DEPOSITPHOTOS charge on bank statement: what it is and what to do

DEPOSITPHOTOSโ†’Depositphotos, Inc.
Stock Photosubscription

Last updated:

Quick Answer

Likely Legitimate

DEPOSITPHOTOS is a charge from Depositphotos, Inc.. If you don't recognize this charge, review your recent purchases or contact the merchant directly.

Depositphotos, Inc.

Stock Photo

Contact Support
Refund Policy
Refund Window: Up to 30 days for a full refund if no files were downloaded, according to Depositphotos plan FAQ language

Seeing DEPOSITPHOTOS on your bank statement usually means a legitimate subscription, image pack, or media-library purchase billed by Depositphotos, a stock photo and creative-assets marketplace. The company sells royalty-free photos, vectors, illustrations, videos, and related creative tools, so the charge often appears after someone in your household, team, or business account purchased a monthly plan, annual plan, or prepaid pack. Because many people sign up during a research sprint and then do not revisit the account for weeks, the first renewal can feel unexpected even when the merchant is real.

Statement confusion is common with creative subscriptions because the card descriptor is short while the service itself may have been used only once for a client project, blog post, classroom assignment, ad campaign, or side business.

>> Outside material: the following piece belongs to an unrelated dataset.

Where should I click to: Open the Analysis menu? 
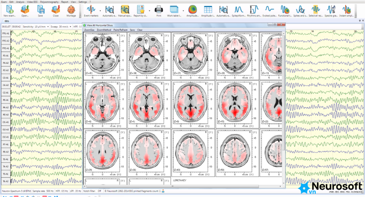tap(20, 2)
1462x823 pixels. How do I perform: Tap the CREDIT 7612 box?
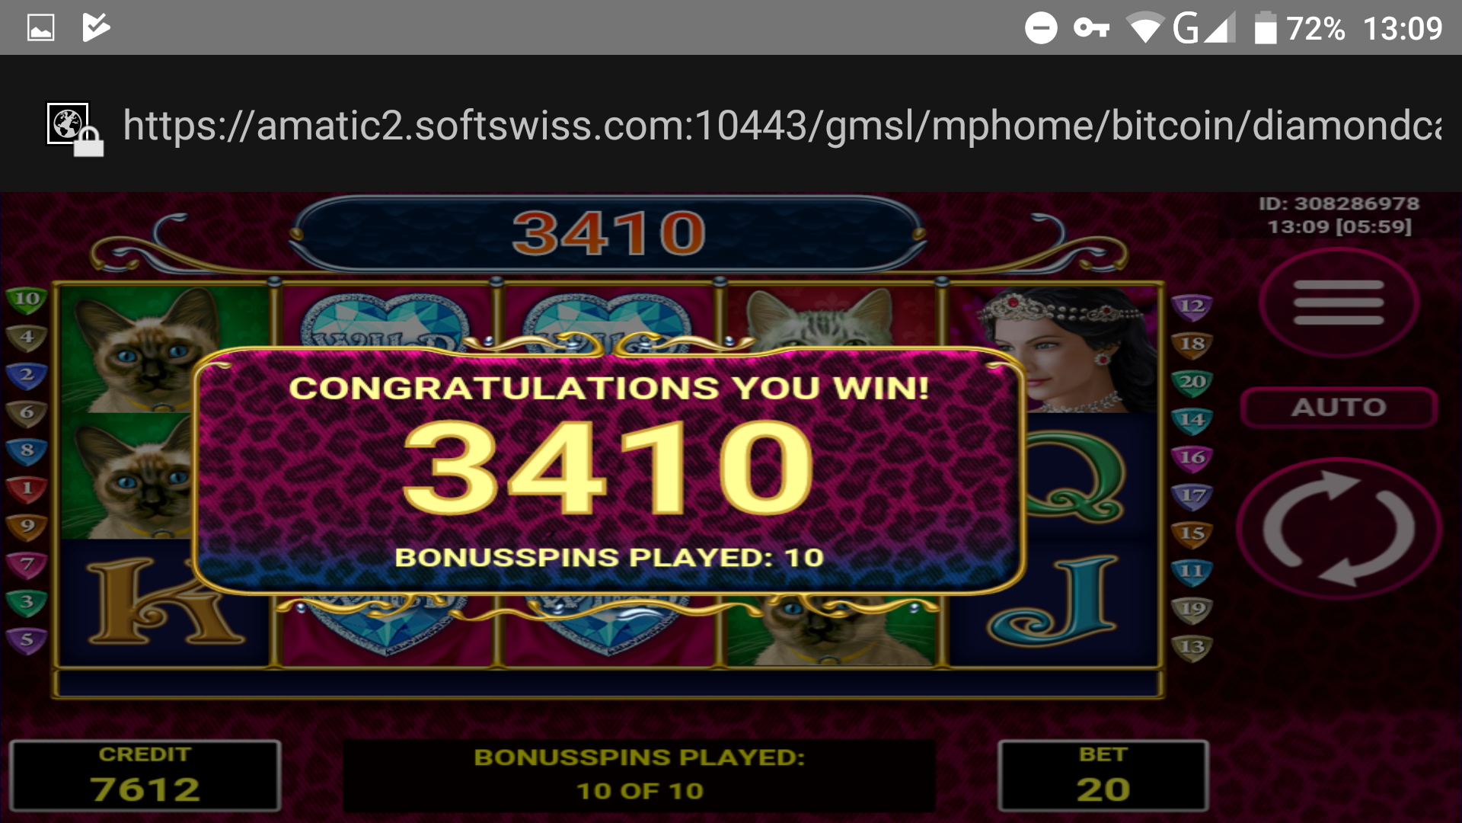pyautogui.click(x=145, y=776)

Depositphotos also promotes trials, auto-renewing subscriptions, and packs that can blend into normal card activity, especially if the purchase was made by a freelancer, marketing teammate, spouse, or a family member using a shared card. That means the safest first move is not to assume fraud, but to verify exactly which Depositphotos product was purchased and whether the timing matches the cardholder's usage.

What this charge usually represents

In most cases, DEPOSITPHOTOS reflects a recurring content plan. Depositphotos publicly advertises monthly and annual subscriptions, image packs, and other paid creative tools on its pricing page. If you created an account to download licensed images or video for a website, presentation, social media calendar, or print project, the charge may simply be the renewal of that plan. Some users also forget that they turned on auto-renewal during checkout because the service is often bought during a deadline-driven moment, then ignored until the next billing cycle appears on the bank statement.

Another routine explanation is a team or business purchase. Depositphotos offers plans aimed at professional and enterprise use, so a charge can be legitimate even when the primary cardholder did not personally log in. A coworker may have used a shared company card, or a household member may have purchased stock imagery for school, Etsy, YouTube, or freelance design work. If the amount looks unfamiliar, do not focus only on the descriptor text. Compare it with who had access to the card and whether anyone recently needed licensed creative assets.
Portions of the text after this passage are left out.